Bez większej przesady możemy stwierdzić, że jest to jeden z najbardziej oryginalnych i intrygujących pałacowych dziedzińców w Rzymie. Trudno się temu dziwić, wszakże członkowie rodu zasłynęli jako mecenasi kultury i sztuki. Będąc na miejscu, możemy spróbować rzucić okiem przez okno do pokrytych freskami pomieszczeń na wyższym piętrze.

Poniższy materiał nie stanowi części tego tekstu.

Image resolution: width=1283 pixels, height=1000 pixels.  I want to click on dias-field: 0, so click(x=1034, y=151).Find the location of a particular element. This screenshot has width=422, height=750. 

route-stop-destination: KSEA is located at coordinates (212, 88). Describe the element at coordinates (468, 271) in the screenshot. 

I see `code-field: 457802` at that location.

Via Giulia - Łuk Farnese i inne ciekawe miejsca
Na tyłach Pałacu Farnese ciągnie się długa ulica Via Giulia, której pomysłodawcą był papież Juliusz II (stąd nazwa), a projektantem słynny Donato Bramante. Urzędujący w pierwszej połowie XVI wieku Juliusz, uważany jest za jednego z najbardziej ambitnych władców Państwa Kościelnego. Jego celem była wielka przebudowa miasta; to za jego pontyfikatu rozpoczęto budowę nowej Bazyliki św. Piotra i to on zlecił Michałowi Aniołowi namalowanie słynnego fresku na sklepieniu Kaplicy Sykstyńskiej. Projekt ulicy Via Giulia uważany jest za jeden z najbardziej ambitnych planów przebudowy historycznego centrum od czasów starożytnych. Wzdłuż arterii powstało wiele willi z dziedzińcami oraz ogrodami na tyłach.

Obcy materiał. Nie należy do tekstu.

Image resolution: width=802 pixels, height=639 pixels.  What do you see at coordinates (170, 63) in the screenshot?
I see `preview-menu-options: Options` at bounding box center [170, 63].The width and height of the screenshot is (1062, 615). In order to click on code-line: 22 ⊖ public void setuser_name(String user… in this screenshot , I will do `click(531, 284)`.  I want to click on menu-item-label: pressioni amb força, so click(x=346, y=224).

Spacerując ulicą, przejdziemy m.in. pod Łukiem Farnese (wł. Arco dei Farnesi). Jest to jeden z bardziej jaskrawych przykładów wyolbrzymionych aspiracji ówczesnych rzymskich arystokratów. Wspomniany wcześniej Aleksander Farnese wpadł na pomysł połączenia pałacu ze znajdującą się po drugiej stronie Tybru letnią willą Villa Farnesina. Arystokrata do współpracy zaprosił samego Michała Anioła, ale budowa mostu zakończyła się na postawieniu jednego łuku.
Kierując się dalej na północ, dojdziemy do Pałacu Ricci (wł. Palazzo Ricci), którego fasada pokryta jest, niestety ledwo widocznymi, freskami i malowidłami nawiązującymi do czasów antycznych. Jest to jeden z nielicznych przykładów zachowanych dekoracji tego typu w całym Rzymie.
Zbliżając się do końca ulicy Via Gulia po stronie północnej, możemy skręcić w Via dei Cimaroti i dojść do siedziby Banku Świętego Ducha (wł. Palazzo del Banco di Santo Spirito). Warto w tym miejscu wspomnieć, że był to pierwszy na świecie bank narodowy przyjmujący depozyty od osób prywatnych. Decyzję o założeniu banku podjął papież Paweł V w 1605 roku, ale budynek siedziby powstał niemal sto lat wcześniej na zlecenie Juliusza II i służył jako mennica. Za projekt odpowiadał ulubiony architekt głowy kościoła, Bramante.
Trójząb (Tridente) i Via del Corso
Kiedy po raz pierwszy spotkaliśmy się z określeniem Trójząb (wł. Tridente), od razu przypadło nam ono do gustu. Nazwa ta odnosi się do trzech długich i całkowicie prostych ulic, które rozchodzą się z Placu Popolo (Placu Wszystkich Ludzi) i prowadzą na południe tworząc formę przypominającą rzeczony trójząb.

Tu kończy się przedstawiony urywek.